- Born: 1918 (?) Black Mesa, Arizona
- Died: 2017 Black Mesa, Arizona
- Occupations: Activist, cultural educator

= Katherine Smith (Navajo activist) =

Indigenous rights activist

Katherine Smith (1918–2017) was a Navajo activist, cultural educator, land defender, and resistor who protected Navajo land and refused to leave Big Mountain (Black Mesa). A 1985 documentary Broken Rainbow depicts the struggle of the Navajo amid government enforced relocation of thousands from Black Mesa in Arizona after the enactment of the Navajo-Hopi Land Settlement Act of 1974. The documentary film about the relocation was nominated for an Oscar.

She famously shot a rifle overhead as a warning to construction workers hired by the Bureau of Indian Affairs to build a fence between the Hopi and Navajo land in order to mine for uranium and coal for the coal company Peabody .
In the 1988 documentary "Heart of Big Mountain," Smith said, “I was born from Big Mountain. That’s my mother. So all of my life I will always be thinking of this place. My spirit will be here forever.”

==Early life==
Katherine Smith was born to the Tábąąhá clan.

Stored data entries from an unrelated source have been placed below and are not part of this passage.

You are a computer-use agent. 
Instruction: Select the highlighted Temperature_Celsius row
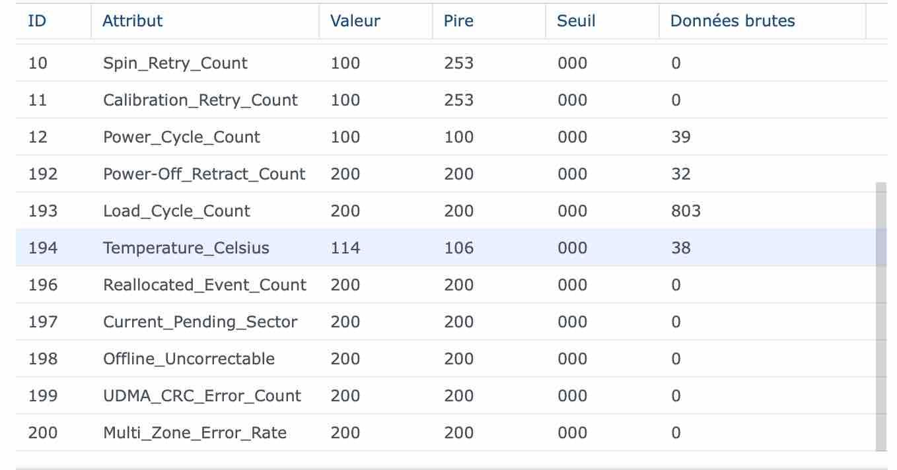click(x=446, y=248)
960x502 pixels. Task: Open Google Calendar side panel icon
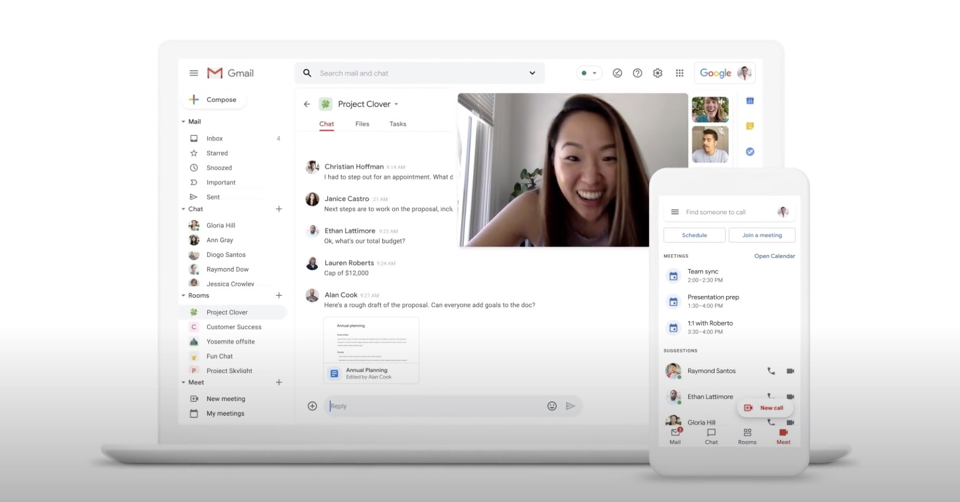750,101
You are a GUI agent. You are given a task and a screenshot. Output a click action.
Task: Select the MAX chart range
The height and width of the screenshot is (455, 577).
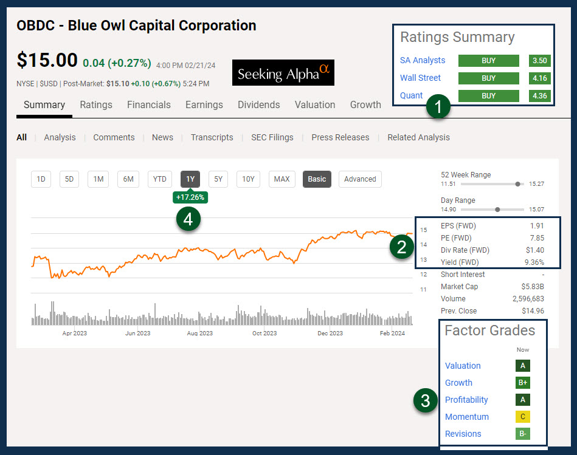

Her known family are her maternal and paternal grandfathers, Tł’ízíłání and Naakaii Dine’é, as well as her daughter Mary Katherine Smith. During the 1920s, Smith was required to attend an American Indian boarding school as a child. She describes this experience later in life as living within the "prison" of Western law.

==Activism==
Smith implemented much of her knowledge about Diné philosophy to resist against the effects of the Navajo-Hopi Land Settlement Act of 1974. One Navajo philosophy in particular was the Native ties to the land based on the tradition of burying the Umbilical cord into the ground after a child is born, which Smith's own mother had practiced. This attachment to place fueled Smith's efforts in protecting the land she was raised in.
When the Act was approved and the Bureau of Indian Affairs came to Big Mountain to build a fence, which would require her relocation in 1974, Smith armed herself with a rifle at their arrival. She fired a warning shot to defend her homestead, which drew the crews set to relocate her away. She was arrested for this, but was later acquitted and had no charges placed on her.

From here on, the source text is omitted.